Commentaar: Basisschool moet vroeg beginnen met Engels
Het vak Engels blijft een zorgenkind, ondanks alle acties afgelopen jaren om de resultaten bij de leerlingen te verbeteren. Gisteren stuurde staatssecretaris Dekker (Onderwijs) een plan van aanpak naar de Tweede Kamer waarin hij ervoor pleit om zo vroeg mogelijk op de basisschool met Engels te beginnen. Het vak is verplicht vanaf groep 7, maar een groeiend aantal scholen start er al mee in groep 1.
Dekker wil het mogelijk maken dat basisscholen 15 procent van hun lestijd aan een vreemde taal –het liefst Engels– besteden. Dat kan door het als vak op het rooster te zetten, maar ook door Engels te spreken tijdens bijvoorbeeld de geschiedenis- of gymles. De Onderwijsraad pleitte hier in 2008 al voor. De wet moet dan wel worden aangepast, want die schrijft voor dat Nederlands de voertaal is op de basisschool.

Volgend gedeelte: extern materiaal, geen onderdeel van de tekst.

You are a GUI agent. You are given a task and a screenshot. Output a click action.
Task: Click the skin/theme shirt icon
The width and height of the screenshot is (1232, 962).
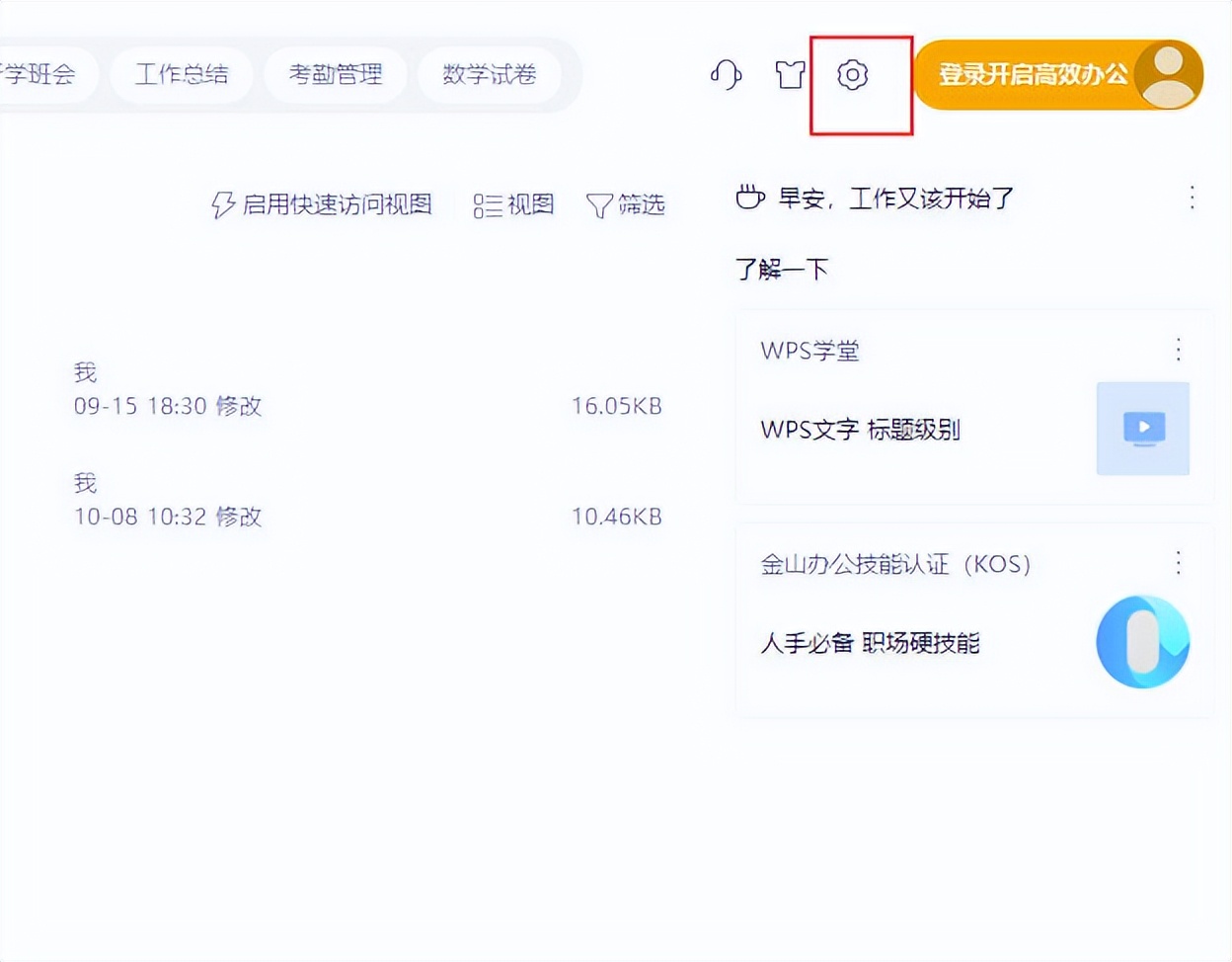tap(790, 74)
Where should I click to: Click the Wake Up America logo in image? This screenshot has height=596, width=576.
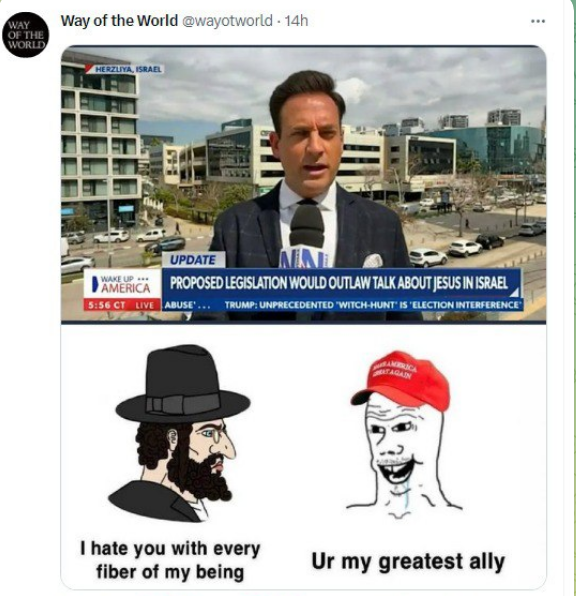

Het pleidooi van Dekker verdient een serieuze kans. Het belang van Engels neemt alleen maar toe. De wereld is een dorp met Engels als voertaal. Daarom kan er niet vroeg genoeg begonnen worden met het leren ervan. In de praktijk blijkt dat jonge kinderen spelenderwijs een vreemde taal makkelijk oppikken. Bijna duizend basisscholen hebben hiermee afgelopen jaren goede ervaringen opgedaan. Volgend jaar start er zelfs op twintig basisscholen een experiment met volledig tweetalig onderwijs. In het voortgezet onderwijs –het vwo– is dit al gangbaar.

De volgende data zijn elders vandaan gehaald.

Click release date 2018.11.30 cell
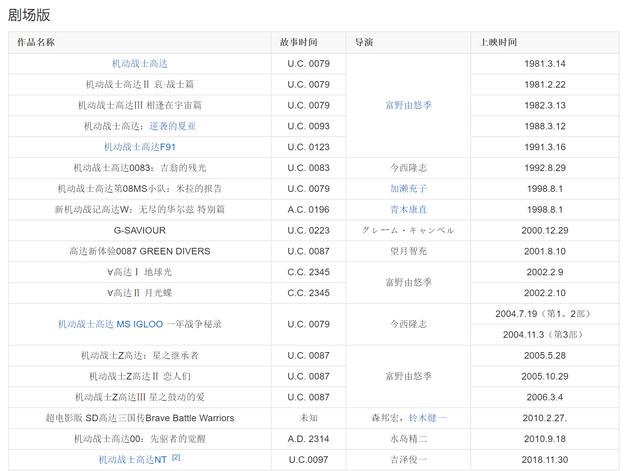This screenshot has height=471, width=640. coord(545,460)
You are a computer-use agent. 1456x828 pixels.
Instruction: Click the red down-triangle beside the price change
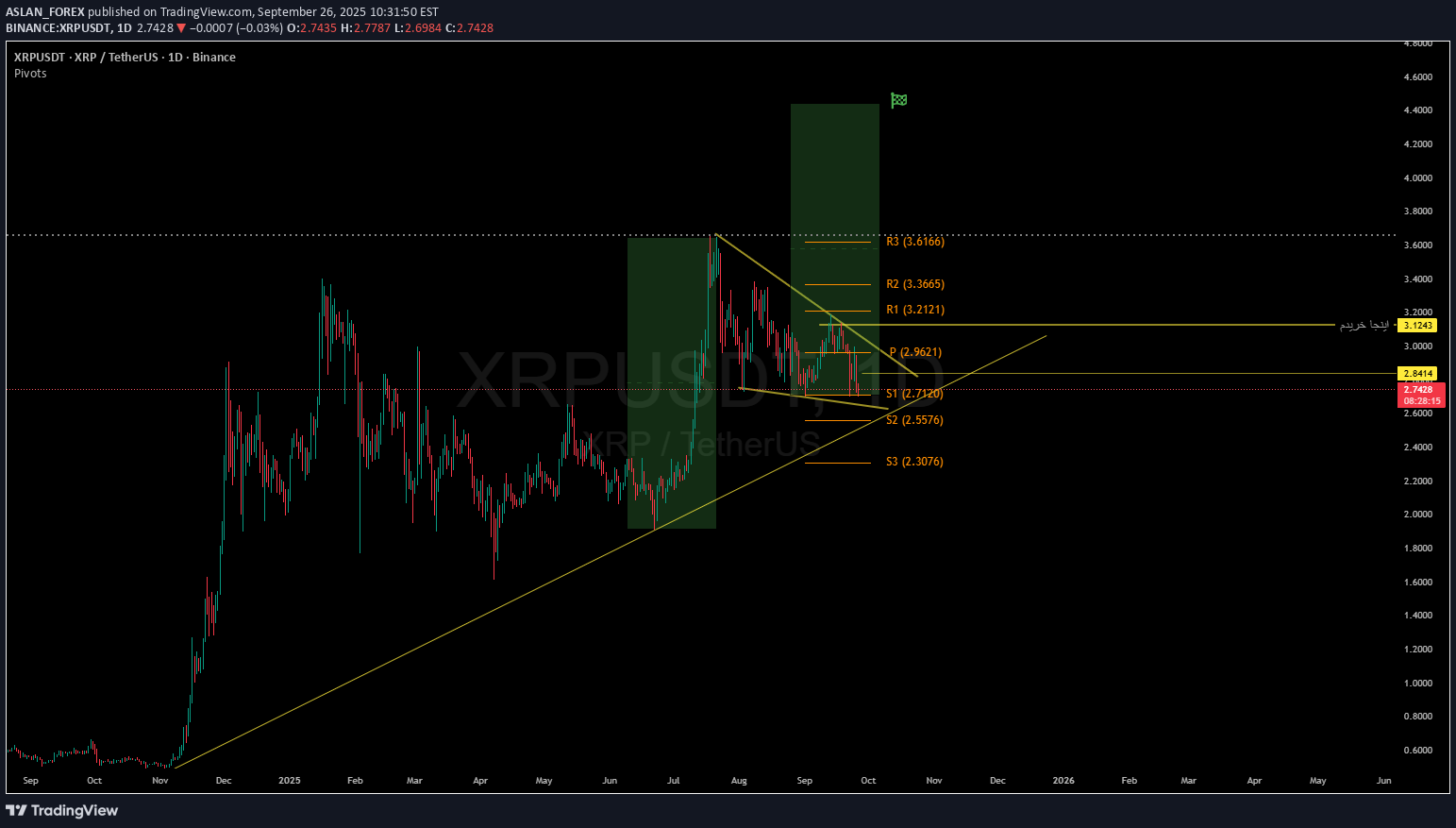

Er ligt echter een aantal belangrijke vragen. Zijn leerkrachten op de basisschool in staat goed Engels te geven? Is er geschikt lesmateriaal voorhanden? Gaat de aandacht voor Engels niet ten koste van andere vakken? Hoe is de aansluiting met het voortgezet onderwijs? De praktijk laat zien dat er veel te verbeteren valt.
Die noodzaak doet zich in het reformatorisch onderwijs nog sterker voor. Leerlingen van deze scholen voor voortgezet onderwijs scoren een punt lager bij Engels dan het landelijk gemiddelde. De oorzaken zijn bekend. Eén ervan: ze worden minder blootgesteld aan Engels via televisie en films. Dat verschil zal overigens kleiner worden, omdat ook reformatorische jongeren volop gebruikmaken van moderne media.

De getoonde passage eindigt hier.